Ultimately, his plan is for him to become Premier, replacing Labor’s Anna Bligh, at the election expected early next year. It seemed so easy, so seamless.
Queensland, my home state, has produced some ripper candidates, not excluding Pauline Hanson.
For example, there was the Joh for PM campaign to elevate Premier Bjelke-Petersen even though he wasn’t in Federal Parliament. But at least he was in somebody’s Parliament.
There have been cases of state leaders and one national leader holding their positions while not in Parliament. This was during the time it took them to transit from an Upper House to a Lower House—Neville Wran and Barrie Unsworth in NSW, and John Gorton federally.
But again, at least they were in a Parliament in the first place. That has been something of a basic requirement when you want to perform as a parliamentary leader. Campbell Newman is in local government.
However, a key factor is that Brisbane City Council is not some dinky municipal cul-de-sac. It is the biggest metropolitan council in the nation and encloses a population of about two million, operating assets worth about $13 billion with an annual budget of $1.6 billion.
It is a state within a state, and the Lord Mayor has a position which has almost the same elevation as the Premier. Newman already has close to parity with Bligh.
The same could not be said for the men he believes he has replaced, former LNP leader John-Paul Langbroek and his deputy Lawrence Springborg. (Another sign that the Newman plan was not as goofy as it looked was the meek departure of these two men.)

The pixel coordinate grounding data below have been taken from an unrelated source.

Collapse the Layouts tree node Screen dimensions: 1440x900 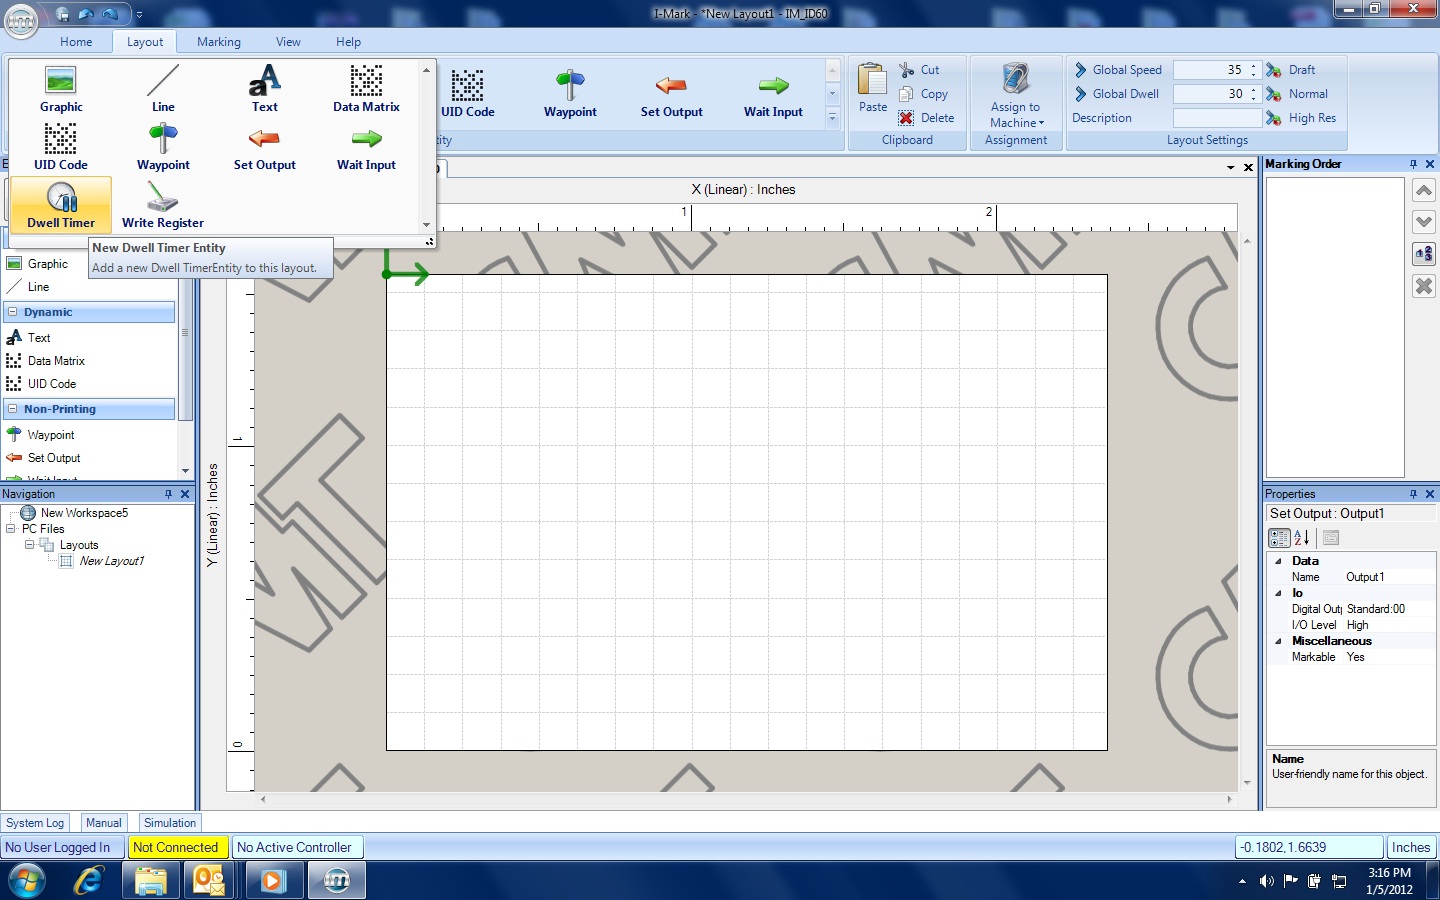click(x=29, y=545)
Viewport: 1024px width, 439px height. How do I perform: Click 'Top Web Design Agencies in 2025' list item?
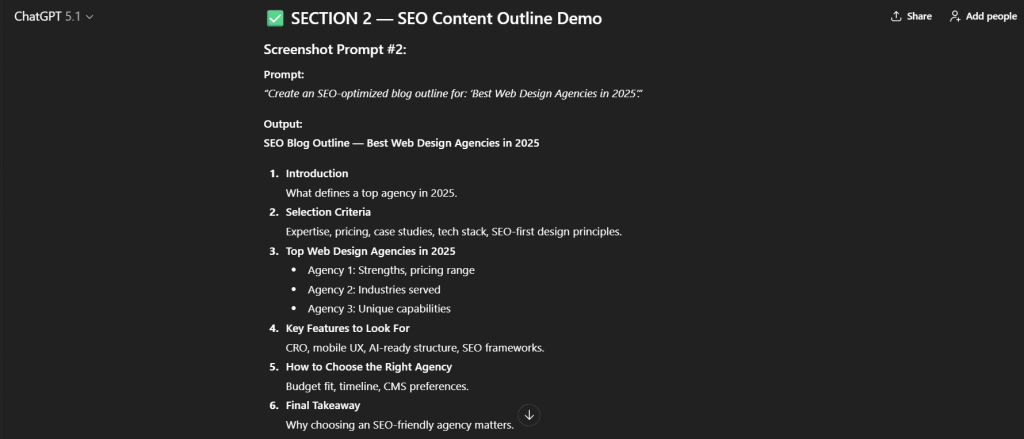coord(370,250)
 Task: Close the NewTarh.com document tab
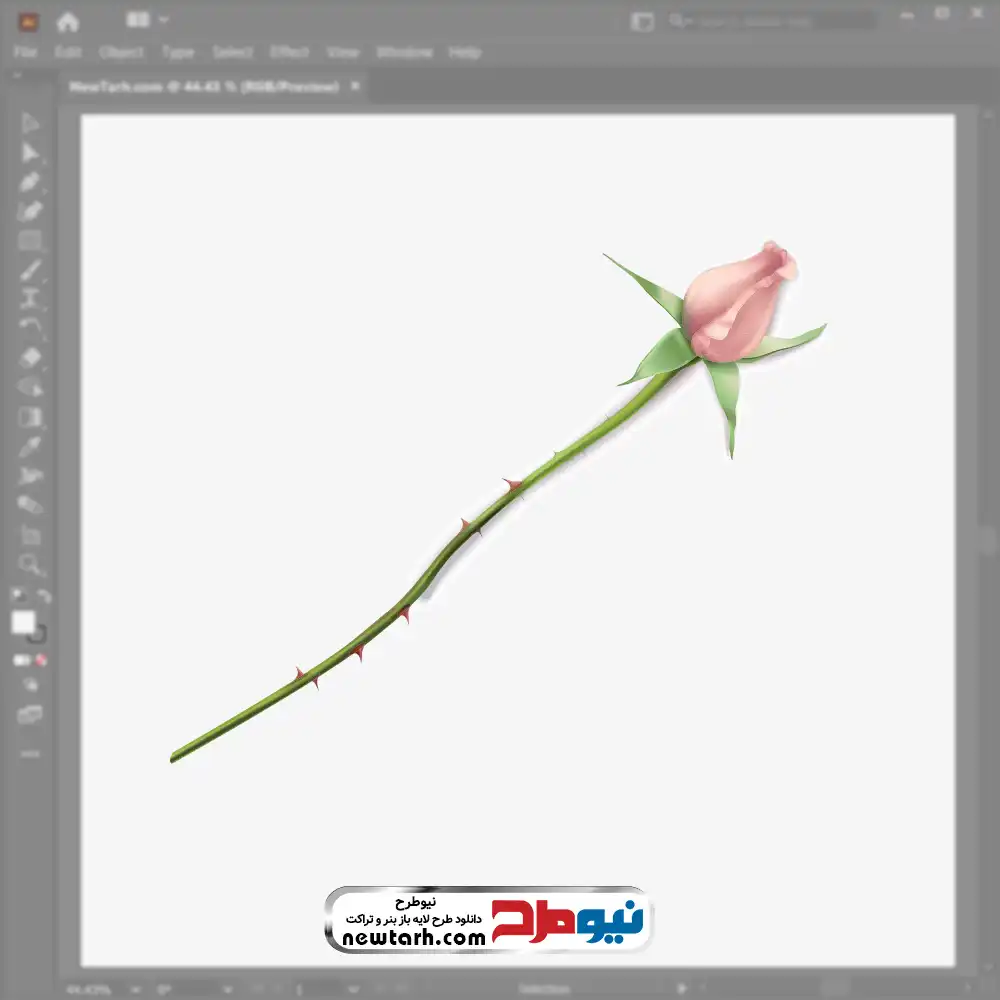coord(354,87)
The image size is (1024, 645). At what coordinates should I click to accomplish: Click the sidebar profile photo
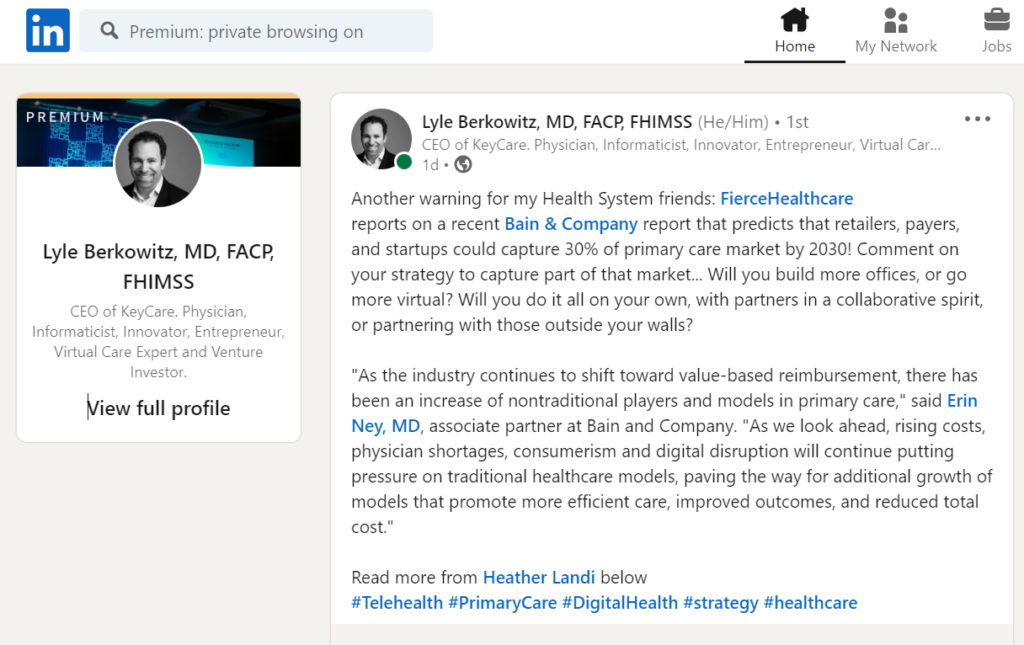[158, 164]
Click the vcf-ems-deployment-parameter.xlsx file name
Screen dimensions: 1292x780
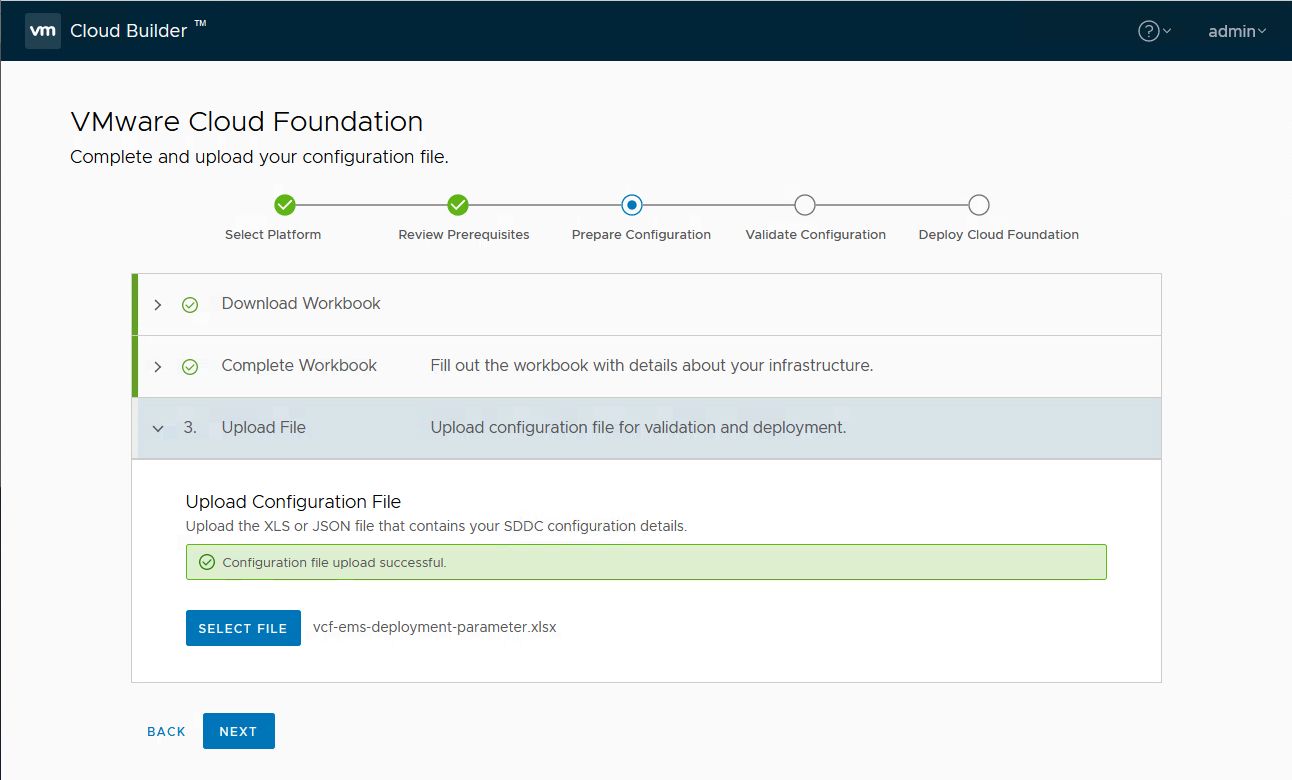click(434, 627)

Anna Bligh was given high marks for her handling of the Queensland floods; so was Newman during the terrible Brisbane end of the deluge. Bligh is deeply involved in the state’s reconstruction; so is Newman.
And Newman is putting himself on the line. He isn’t trying to sneak into Parliament via a safe seat, and he will quit his lord mayoral job once he gets preselection for Ashgrove.
There are two large flaws in the Newman master plan.
The first is that Anna Bligh might put off an election for as long as possible so that the confusion of two Opposition Leaders—one real, the other pretend—could be compounded.
The second is that Brisbane voters like keeping their successful Lord Mayors.
Brisbane mayors have become significant, even substantial, names on the national stage.
The late Clem Jones, Labor for 14 years to 1975, brought sewers to houses and paved neglected streets, and created parklands. In 1974 he put together the bid which won Brisbane the 1982 Commonwealth Games. He topped that by also working as curator at the Brisbane Cricket Ground (The ‘Gabba).
However, when Clem ran for a state seat in 1972 he was rejected by voters. The official explanation was that the public wanted him to stay on as Lord Mayor.
He ran for a federal seat in 1974 and was again rebuffed, apparently for the same reason.
That might happen to Newman. The voters might insist he finish his work at the local council rather than enter state Parliament.